Promove-se um abaixo-assinado, publicado nos jornais, em que se declara que nos hospitais públicos com gestão privada não haverá tratamento se não estiver no contrato. De facto, é o contrário o que se passa. Num hospital público, é indiferente que a gestão seja privada: se não está no contrato, trata e só recebe depois de decisão de tribunal arbitral, podendo rever o contrato se e quando houver renovação.

 

Na reposição dos direitos e rendimentos que foram interrompidos ou congelados durante o período de ajustamento, a questão que se coloca é se é para todos (e não há recursos financeiros) ou se é só para alguns (e então é inconstitucional). É uma questão de resposta trivial: se não há dinheiro para todos que estão na mesma situação, não pode haver dinheiro só para alguns.

 

Para quê o truque do coelho e da cartola? Para esconder a mistificação da política de reposição de rendimentos (como se não tivesse havido bancarrota) e para impedir a comparação, dentro do Sistema Nacional de Saúde, da gestão privada e da gestão pública (como se não fosse esse o melhor modo de aumentar a eficiência da capacidade existente).
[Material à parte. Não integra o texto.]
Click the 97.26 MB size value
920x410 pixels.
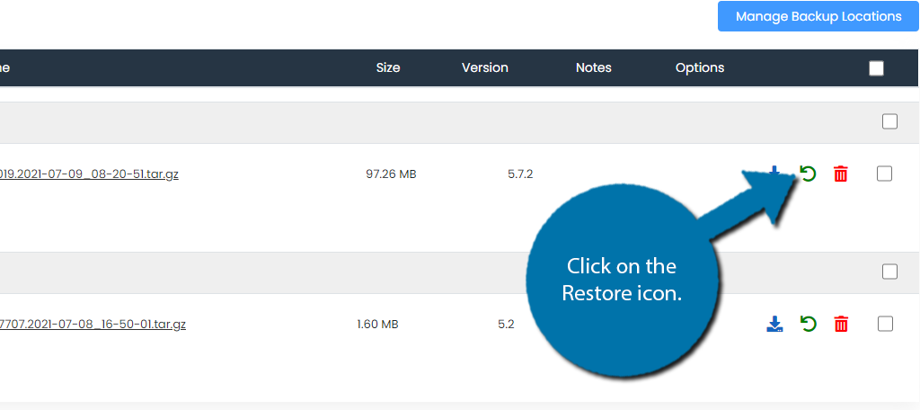click(391, 174)
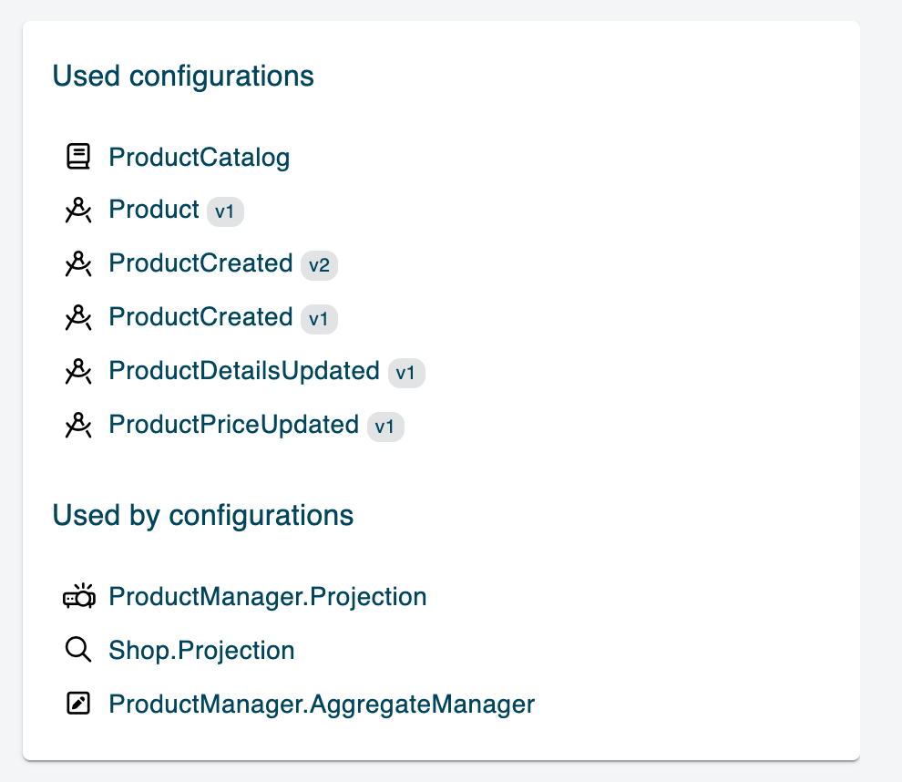Open the ProductPriceUpdated configuration link
Image resolution: width=902 pixels, height=782 pixels.
tap(233, 425)
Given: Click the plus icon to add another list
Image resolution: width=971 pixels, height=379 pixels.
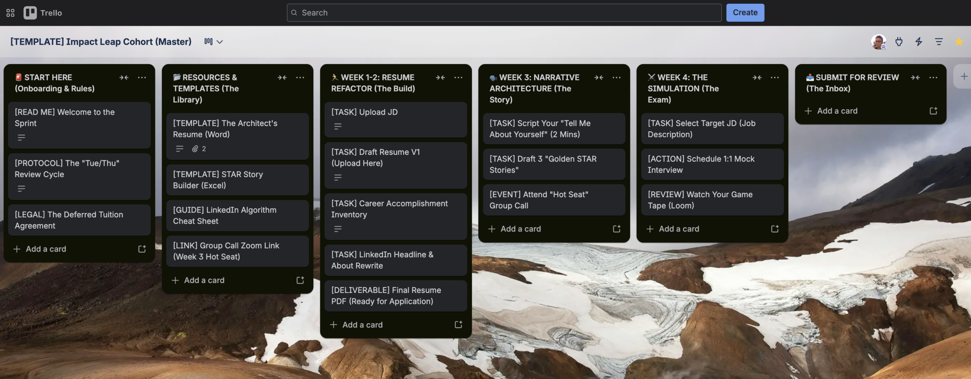Looking at the screenshot, I should [964, 76].
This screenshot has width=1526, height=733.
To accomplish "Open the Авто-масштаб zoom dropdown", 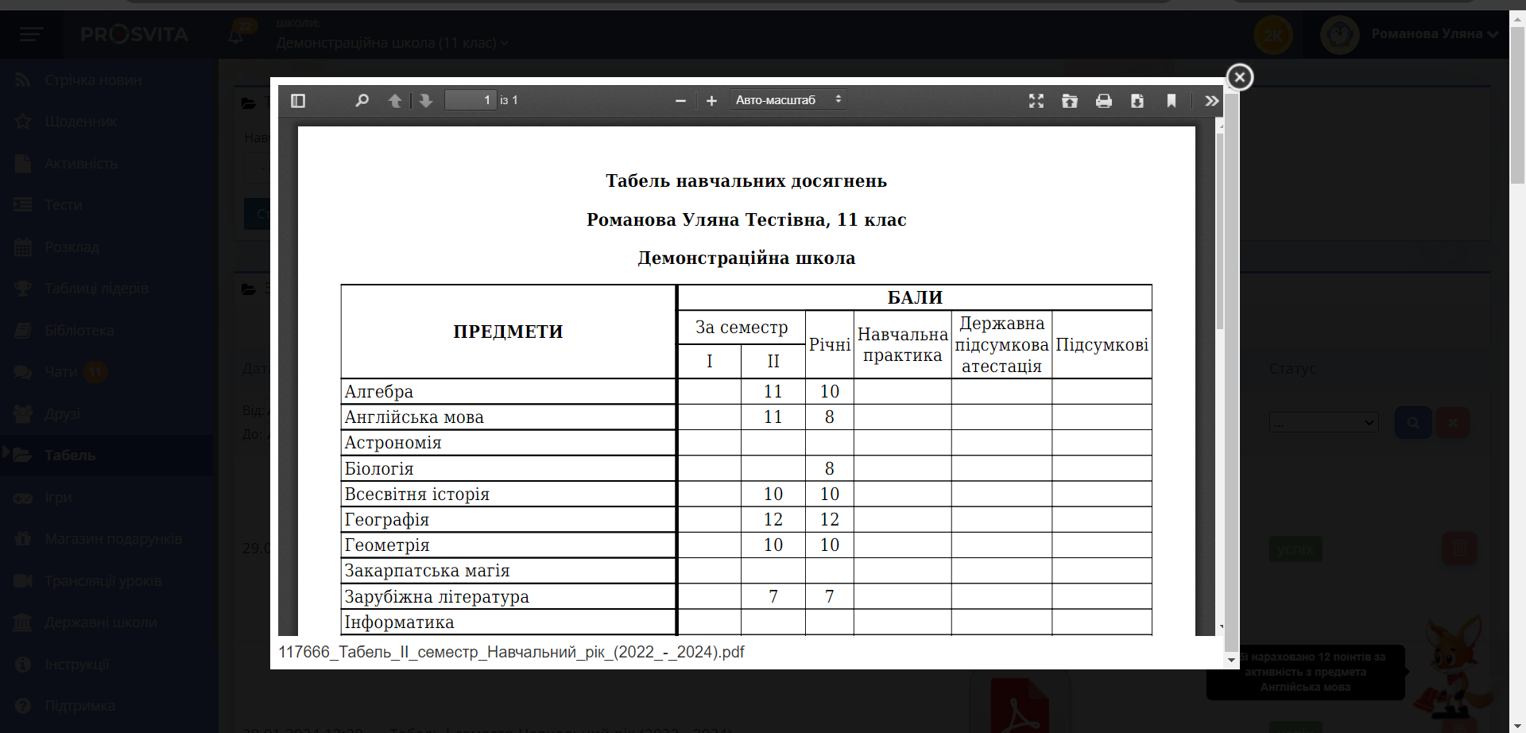I will pyautogui.click(x=788, y=100).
O coelho morre e a cartola rompe-se, o ilusionista fica em palco, mas a assistência já percebeu o que lhe escondem.

 

Artigo está em conformidade com o antigo Acordo Ortográfico

 

Este artigo de opinião integra A Mão Visível - Observações sobre as consequências diretas e indiretas das políticas para todos os setores da sociedade e dos efeitos a médio e longo prazo por oposição às realizadas sobre os efeitos imediatos e dirigidas apenas para certos grupos da sociedade.